The situation was defused after an initial investigation suggested the missile had come from the Ukrainian side in a missile defense accident – but highlighted the potential for a miscalculation to spark a world war.
A day after that situation, US Secretary of State Antony Blinken showed what he called a “split screen”.
“What we see is a very remarkable split screen: as the world works to help the most vulnerable people, Russia is targeting them; as leaders worldwide reaffirmed our commitment to the UN Charter and international rules that benefit all our people. President Putin continues to try to tear apart those same principles,” Blinken told reporters Thursday night in Bangkok.
Coming into the week of international meetings, the United States and its allies were ready to project that message to their international peers. And while strong messages were delivered, gathering consensus around that point of view was not easy – and differences remain.

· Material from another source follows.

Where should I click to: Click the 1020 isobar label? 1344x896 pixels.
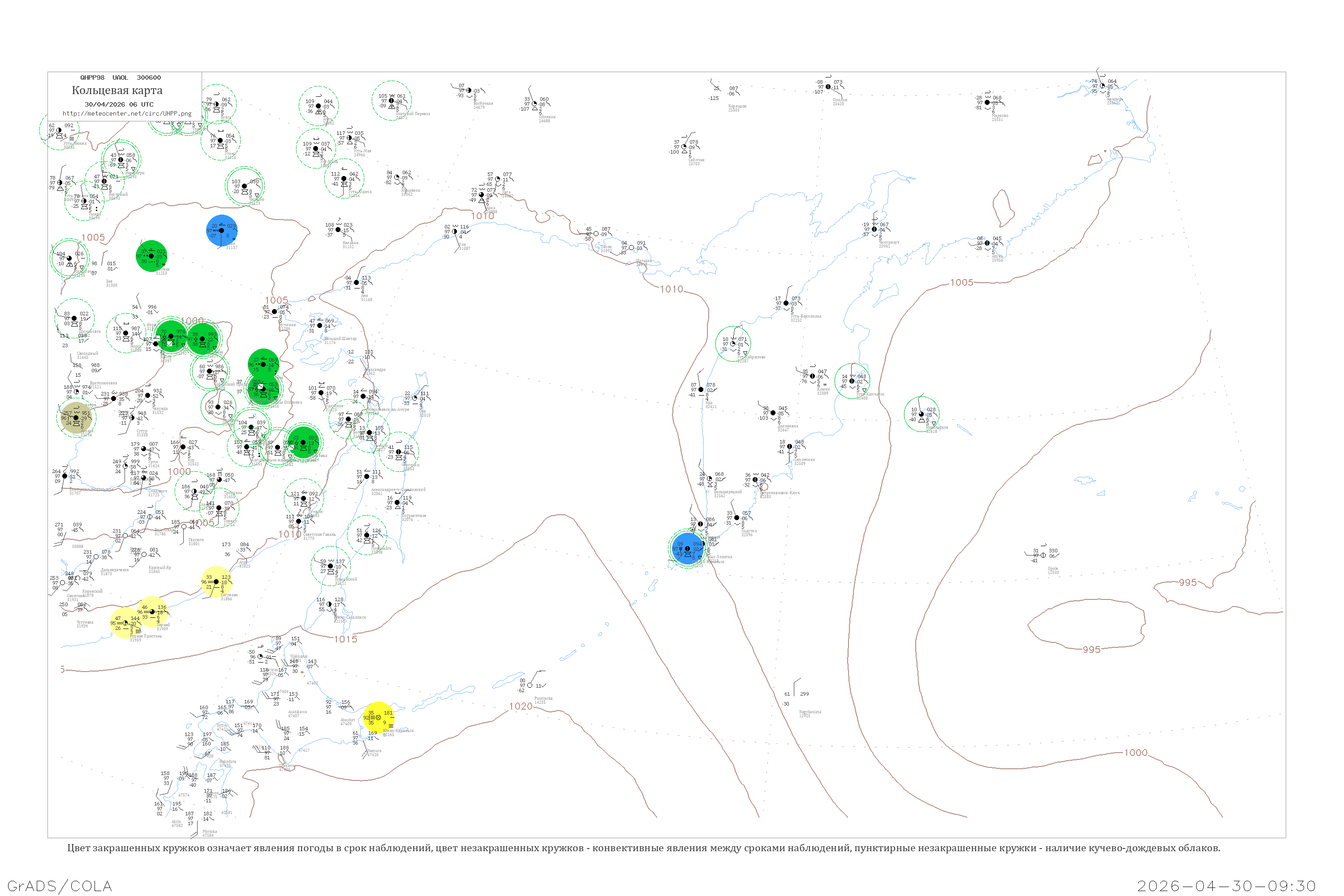pyautogui.click(x=521, y=706)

The G20 and APEC statements both acknowledge divisions between how members voted in the UN to support its resolution “deploring” Russian aggression, and say that while most members “strongly condemned” the war, “there were other views and different assessments of the situation and sanctions.”
Even making such an expression with caveats was an arduous process at both ends, according to officials. Indonesia’s Jokowi said G20 leaders were up until “midnight” discussing the Ukraine clause.

Nations in the groups have various geo-strategic and economic relationships with Russia that influence their attitudes. But another concern some Asian nations may have is whether measures to censor Russia are part of a US push to weaken Moscow, according to former Thai foreign minister Kantathi Suphamongkhon.
“Countries say we don’t want to be just a pawn in this game to be used to weaken another power,” said Suphamongkhon, an advisory board member of the RAND Corporation Center for Asia Pacific Policy (CAPP). Instead, framing a censure of Russia around its “violation of international law and war crimes that may have been committed” would hit on aspects of the situation that “everyone here rejects,” he said.
Rejecting Russia along those lines may also send a message to China, which itself has violated an international ruling refuting its territorial claims in the South China Sea and has vowed to “reunite” with the autonomous democracy of Taiwan, which it has never controlled. , violently if necessary.
Although this week’s efforts may have increased pressure on Putin, the Russian leader has experience with such dynamics: before Putin’s ouster over his annexation of Crimea from Ukraine in 2014, the Group of Seven (G7) bloc was the Group of Eight – and it remains to see if the international expressions will have an effect.
But without Putin in the fold, leaders stressed this week, suffering will continue – and there will be a hole in the international system.
This story has been updated with new information.